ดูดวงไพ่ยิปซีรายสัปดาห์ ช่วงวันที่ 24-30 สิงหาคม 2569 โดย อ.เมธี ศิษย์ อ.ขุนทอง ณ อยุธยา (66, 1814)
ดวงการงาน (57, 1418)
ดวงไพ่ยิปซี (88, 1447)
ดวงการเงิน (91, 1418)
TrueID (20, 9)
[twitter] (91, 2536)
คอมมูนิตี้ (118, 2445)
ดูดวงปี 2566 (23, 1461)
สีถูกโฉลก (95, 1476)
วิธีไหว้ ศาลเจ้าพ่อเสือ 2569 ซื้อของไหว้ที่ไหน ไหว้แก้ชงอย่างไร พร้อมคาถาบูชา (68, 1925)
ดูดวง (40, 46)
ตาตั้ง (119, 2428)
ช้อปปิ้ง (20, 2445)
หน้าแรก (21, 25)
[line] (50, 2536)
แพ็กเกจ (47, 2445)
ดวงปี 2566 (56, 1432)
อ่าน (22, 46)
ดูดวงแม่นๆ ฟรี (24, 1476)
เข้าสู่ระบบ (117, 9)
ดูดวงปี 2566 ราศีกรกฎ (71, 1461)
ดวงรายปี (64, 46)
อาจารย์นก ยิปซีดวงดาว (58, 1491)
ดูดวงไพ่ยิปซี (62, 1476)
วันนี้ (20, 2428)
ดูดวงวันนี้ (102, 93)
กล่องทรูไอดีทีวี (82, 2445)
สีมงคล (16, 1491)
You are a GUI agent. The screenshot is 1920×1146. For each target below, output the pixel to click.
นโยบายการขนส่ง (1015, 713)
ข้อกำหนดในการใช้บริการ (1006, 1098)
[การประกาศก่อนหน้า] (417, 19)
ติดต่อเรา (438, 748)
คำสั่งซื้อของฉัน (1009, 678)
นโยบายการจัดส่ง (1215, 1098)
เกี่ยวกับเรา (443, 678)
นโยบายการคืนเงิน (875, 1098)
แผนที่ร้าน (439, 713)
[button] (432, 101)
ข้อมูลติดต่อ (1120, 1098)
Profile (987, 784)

__WHAT THE EXERCISE ASKS__: When a line in the material includes the word "ดวงป", copy it out.

__RESULT FOR THIS EXERCISE__:
ดูดวงปี 2566 (23, 1461)
ดวงปี 2566 (56, 1432)
ดูดวงปี 2566 ราศีกรกฎ (71, 1461)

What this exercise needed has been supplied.